Dataset records:
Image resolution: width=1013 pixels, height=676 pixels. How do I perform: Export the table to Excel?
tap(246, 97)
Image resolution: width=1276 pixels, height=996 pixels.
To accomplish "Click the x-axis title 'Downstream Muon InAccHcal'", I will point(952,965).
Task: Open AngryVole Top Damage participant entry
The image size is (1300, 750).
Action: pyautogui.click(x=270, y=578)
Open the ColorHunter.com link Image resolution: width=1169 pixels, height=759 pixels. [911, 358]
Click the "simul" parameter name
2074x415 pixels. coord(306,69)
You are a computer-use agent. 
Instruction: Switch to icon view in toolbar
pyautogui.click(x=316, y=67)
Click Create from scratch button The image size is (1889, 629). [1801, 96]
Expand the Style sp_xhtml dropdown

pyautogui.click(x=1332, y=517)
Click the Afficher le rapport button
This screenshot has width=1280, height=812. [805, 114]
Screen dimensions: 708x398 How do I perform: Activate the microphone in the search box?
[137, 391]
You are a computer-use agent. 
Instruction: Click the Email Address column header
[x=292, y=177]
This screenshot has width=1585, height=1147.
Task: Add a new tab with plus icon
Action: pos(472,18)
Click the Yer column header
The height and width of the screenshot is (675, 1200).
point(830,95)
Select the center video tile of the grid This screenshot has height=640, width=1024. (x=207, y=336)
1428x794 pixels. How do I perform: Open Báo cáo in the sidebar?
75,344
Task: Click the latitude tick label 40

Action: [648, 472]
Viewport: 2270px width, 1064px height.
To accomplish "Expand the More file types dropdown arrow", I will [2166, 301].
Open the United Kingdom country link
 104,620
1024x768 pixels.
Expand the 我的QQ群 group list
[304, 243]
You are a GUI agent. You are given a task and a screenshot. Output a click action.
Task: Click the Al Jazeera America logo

Task prompt:
In your answer, print every entry exactly as it appears.

Result of the exercise:
Image resolution: width=1013 pixels, height=676 pixels. How do I perform: Export the table to Excel?
tap(246, 97)
Image resolution: width=1276 pixels, height=996 pixels.
To accomplish "Click the x-axis title 'Downstream Muon InAccHcal'", I will point(952,965).
Task: Open AngryVole Top Damage participant entry
The image size is (1300, 750).
Action: pyautogui.click(x=270, y=578)
Open the ColorHunter.com link Image resolution: width=1169 pixels, height=759 pixels. [911, 358]
Click the "simul" parameter name
2074x415 pixels. coord(306,69)
You are a computer-use agent. 
Instruction: Switch to icon view in toolbar
pyautogui.click(x=316, y=67)
Click Create from scratch button The image size is (1889, 629). [1801, 96]
Expand the Style sp_xhtml dropdown

pyautogui.click(x=1332, y=517)
Click the Afficher le rapport button
This screenshot has width=1280, height=812. [805, 114]
Screen dimensions: 708x398 How do I perform: Activate the microphone in the search box?
[137, 391]
You are a computer-use agent. 
Instruction: Click the Email Address column header
[x=292, y=177]
This screenshot has width=1585, height=1147.
Task: Add a new tab with plus icon
Action: pos(472,18)
Click the Yer column header
The height and width of the screenshot is (675, 1200).
point(830,95)
Select the center video tile of the grid This screenshot has height=640, width=1024. (x=207, y=336)
1428x794 pixels. How do I perform: Open Báo cáo in the sidebar?
75,344
Task: Click the latitude tick label 40

Action: [648, 472]
Viewport: 2270px width, 1064px height.
To accomplish "Expand the More file types dropdown arrow", I will [2166, 301].
Open the United Kingdom country link
 104,620
1024x768 pixels.
Expand the 我的QQ群 group list
[304, 243]
You are a GUI agent. You are given a task and a screenshot. Output a click action.
Task: Click the Al Jazeera America logo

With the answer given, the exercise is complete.